Heading into the 1940s now for my contribution to Fashion Month and I’m so excited to discuss some of my favourite outfits from my favourite decade in film and fashion!
I love it’s entire aesthetic; how wonderfully it tells of it’s history and the many different options it held for women. From casual day dresses to beautifully tailored suits, from lovely and feminine swimwear to stunningly glamorous evening gowns, the 1940s was an era that combined traditional feminine beauty with the more modern idea of female empowerment. As WW2 raged and women entered the work force, they were beginning to realise their “working” potential and their clothing reflected their new found ideas.
The Philadelphia Story was released just on the cusp of the new decade and is therefore still partially rooted in 1930s ideals. It is a Screwball Comedy that examines the class wars as if still focused on the economic crisis of the Great Depression. However, before it was a film, The Philadelphia Story had been a play on Broadway in 1939 and although the War began than year, America did not officially enter the fight until 1942.
Still fascinated by socialites and “high society”, the film was a huge success and Katharine Hepburn won great acclaim for both her performance on Broadway and her transfer of it to film. Her collaboration with Adrian on the gowns designed for the film present some of the most lovely and powerful looks of the early 40s!
Katharine Hepburn plays Tracy Lord, a spoiled heiress who sets impossibly high standards for the people around her, including the men in her life. The first few outfits she wears reflect her sense of superiority. They are all a variation of the shirt and “slacks” ensemble and one that Hepburn herself popularised in the 1940s.
The first traditionally feminine outfit that Tracy wears is when she is mocking the idea of the perfect hostess; social and gracious and dripping with sarcasm! It’s a brilliant scene, superbly acted by Hepburn and perfectly complimented by James Stewart and Ruth Hussy as reporters who have arrived to cover Tracy’s wedding. Their comic timing is sophisticated and tight and Tracy’s overly-ruffled dress reflects the silliness of the situation and her disdain for the very thing she is mocking.
It is a lovely gown, none the less, and she wears it beautifully.
Most of the outfits worn by Hepburn in the film are designed to suit the character’s state of mind in whichever scene they appear in. When she is feeling vulnerable, she is always half dressed in either a swim suit or a dressing gown but when she is on the defensive, she is either wearing slacks or glamorous gowns representing “no-nonsense” and power.
Perhaps the most famous gown of all, though, is the stunning rayon evening gown that Tracy wears at a party given the night before the wedding.
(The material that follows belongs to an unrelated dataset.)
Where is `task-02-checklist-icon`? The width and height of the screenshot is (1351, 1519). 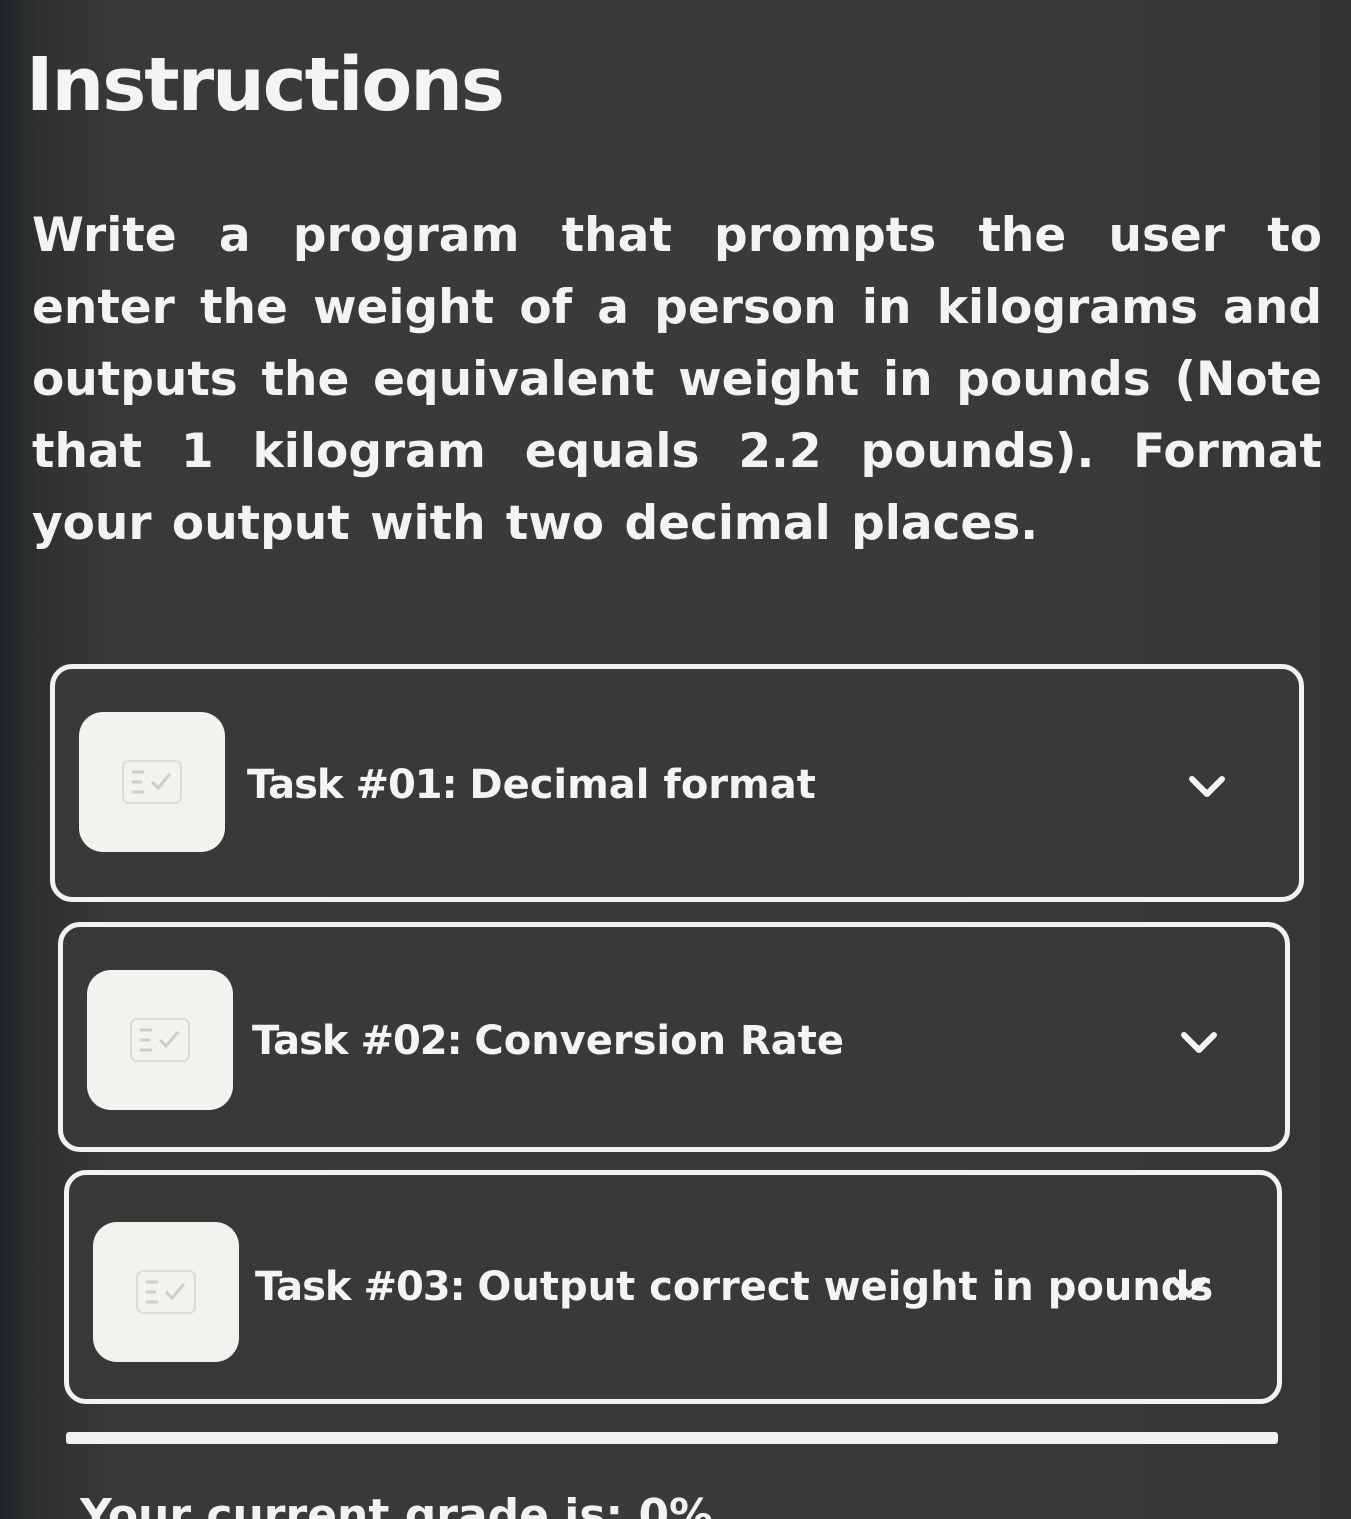
task-02-checklist-icon is located at coordinates (160, 1040).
After being balled out by her father for not having an “understanding heart”, Tracy arrives at the party in one of the most glamorous full length, flowing gowns I’ve ever seen! Maybe it’s the way Hepburn holds herself but the dress is just glorious! It’s presentation in the film is, once again, to represent superiority and “goddess-like” high class as Tracy desperately tries to hold onto her beliefs, all the while questioning whether they are right.
As a side note, this is my number one favourite Classic Hollywood gown in any film and I would give anything to see it in person! It still exists and is currently displayed around the world at various costumes exhibitions.
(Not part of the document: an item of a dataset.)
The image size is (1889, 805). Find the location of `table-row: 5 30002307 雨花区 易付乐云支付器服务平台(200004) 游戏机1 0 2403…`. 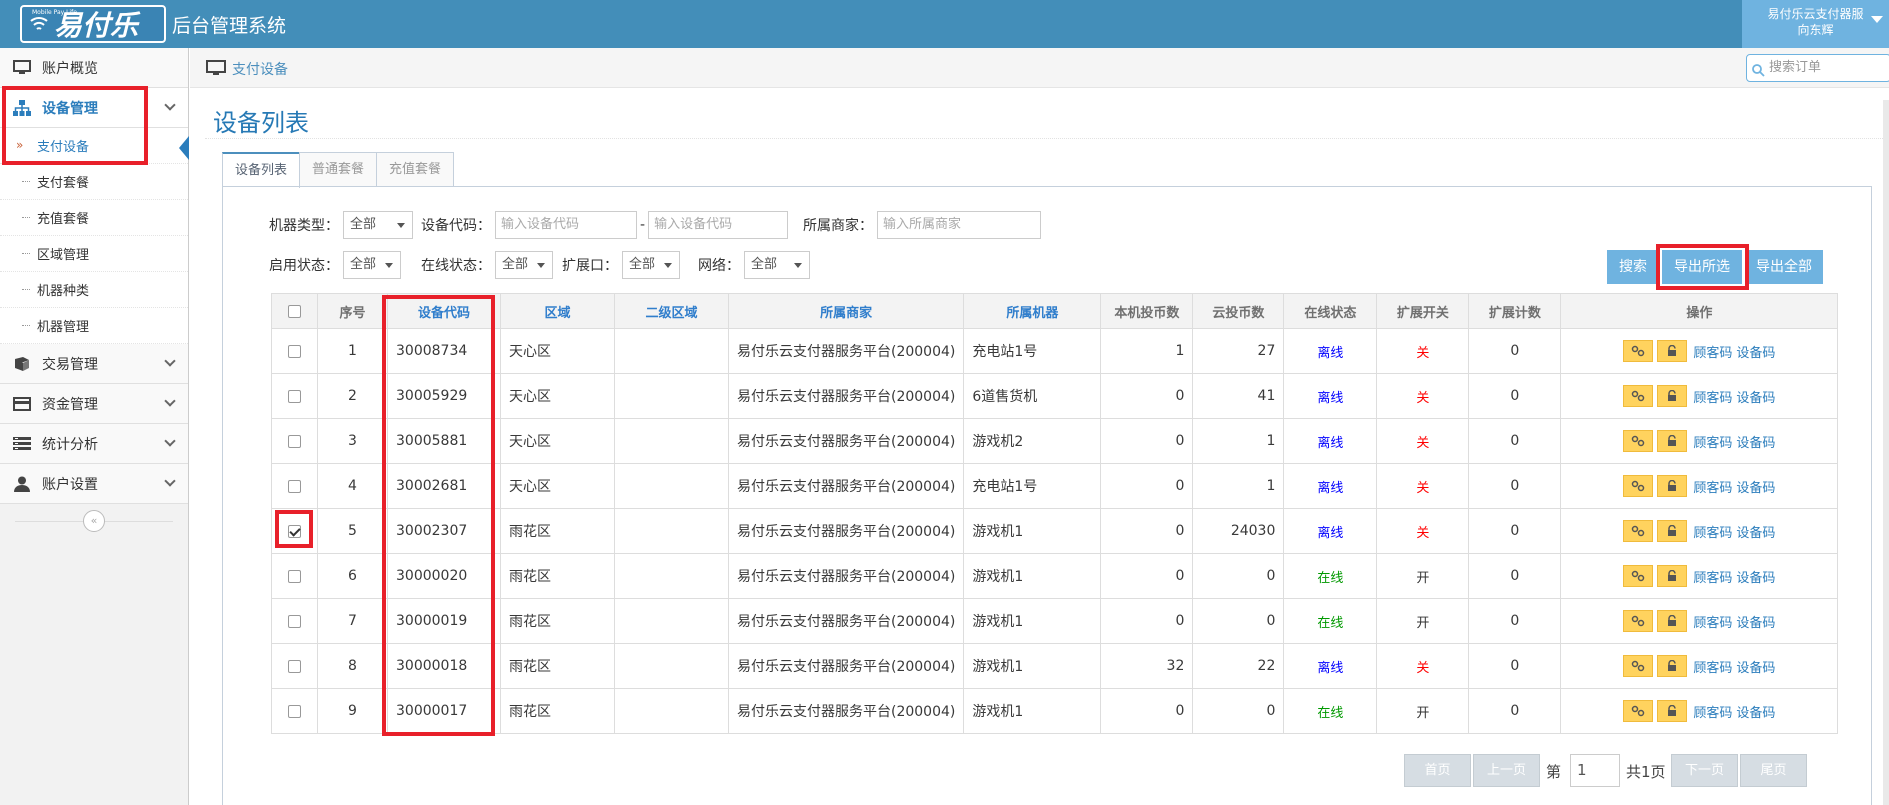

The final gown that Tracy wears is her wedding gown which is a mixture of conventional femininity and modern empowerment. It is made of white organza which was traditionally used to achieve an image of feminine daintiness but it also sports a thick waistband which adds a layer of modernity and shows that even though Tracy has relaxed her guarded ideals and chosen to give her previously failed marriage another try, she is still a strong woman and is slowly beginning to find balance between her pride and her love life.
Most of the costumes designed for Hepburn in the film version of The Philadelphia Story were based on the costumes designed by Valentina for the stage play but Adrian does a wonderful job of reworking them to suit the characters moods and development. They are some of the loveliest and most striking costumes of this early part of the decade and what with Hepburn’s sleekly tailored pant-suits and beautiful rayon evening gown they present an exciting glimpse of just where fashion will head into the 1940s.